KERJAKAN INI:
Tolong ulangi seluruh teks tentang becak dan Velotaxi tanpa mengubah satu huruf pun.

Sunday, September 5, 2010

Becak Vs Velotaxi


| Tribun Jabar Online ::.

Velotaxi – Inilah Velotaxi, alat transportasi umum sejenis becak (dikayuh pakai tenaga manausia) yang pertama kali dikembangkan di Berlin Jerman belum lama ini. Alat transportasi umum bebas polusi ini ternyata menarik minat banyak kota besar di dunia. Foto pada gambar di atas diambil di kawasan turis, dekat Museum Van Gogh, Amsterdam, Belanda.

JIKA di akhir tahun 1980, Pemerintah Daerah DKI Jakarta menghapus keberadaan becak, maka sekitar 20 dekade kemudian dunia digemparkan oleh tren baru yang disebar dari Berlin, Jerman. Tren itu berupa alat transportasi umum bebas polusi bertenaga manusia-dikayuh-dan diberi nama "Velotaxi".

Sepintas tampak depan, bentuk kendaraan ini seperti bajaj. Bentuk kendaraan roda tiga ini secara keseluruhan sangat futuristik, bisa diisi oleh dua penumpang dewasa, tanpa pintu dan jendela karena didesain terbuka di sisi kiri dan kanan. Ada motor elektrik untuk membantu pengendara melintas di jalan menanjak.

DATA TERKUMPUL:
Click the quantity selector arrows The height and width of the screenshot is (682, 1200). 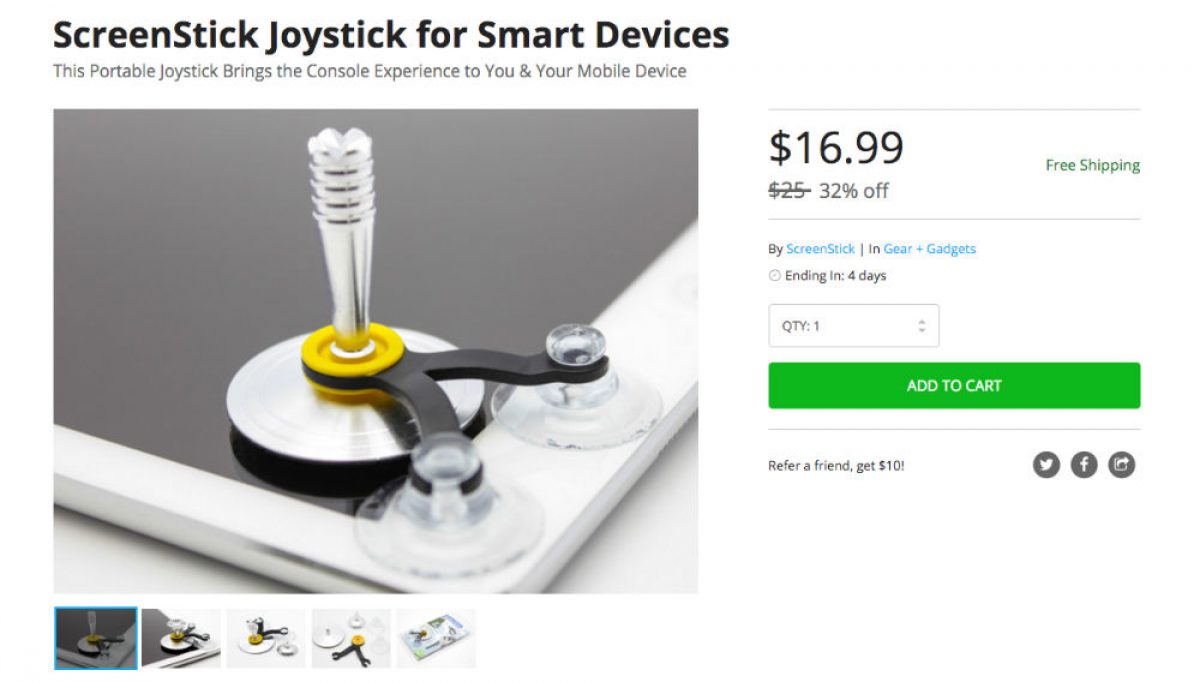tap(921, 326)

HASIL LATIHAN:
Sunday, September 5, 2010

Becak Vs Velotaxi


| Tribun Jabar Online ::.

Velotaxi – Inilah Velotaxi, alat transportasi umum sejenis becak (dikayuh pakai tenaga manausia) yang pertama kali dikembangkan di Berlin Jerman belum lama ini. Alat transportasi umum bebas polusi ini ternyata menarik minat banyak kota besar di dunia. Foto pada gambar di atas diambil di kawasan turis, dekat Museum Van Gogh, Amsterdam, Belanda.

JIKA di akhir tahun 1980, Pemerintah Daerah DKI Jakarta menghapus keberadaan becak, maka sekitar 20 dekade kemudian dunia digemparkan oleh tren baru yang disebar dari Berlin, Jerman. Tren itu berupa alat transportasi umum bebas polusi bertenaga manusia-dikayuh-dan diberi nama "Velotaxi".

Sepintas tampak depan, bentuk kendaraan ini seperti bajaj. Bentuk kendaraan roda tiga ini secara keseluruhan sangat futuristik, bisa diisi oleh dua penumpang dewasa, tanpa pintu dan jendela karena didesain terbuka di sisi kiri dan kanan. Ada motor elektrik untuk membantu pengendara melintas di jalan menanjak.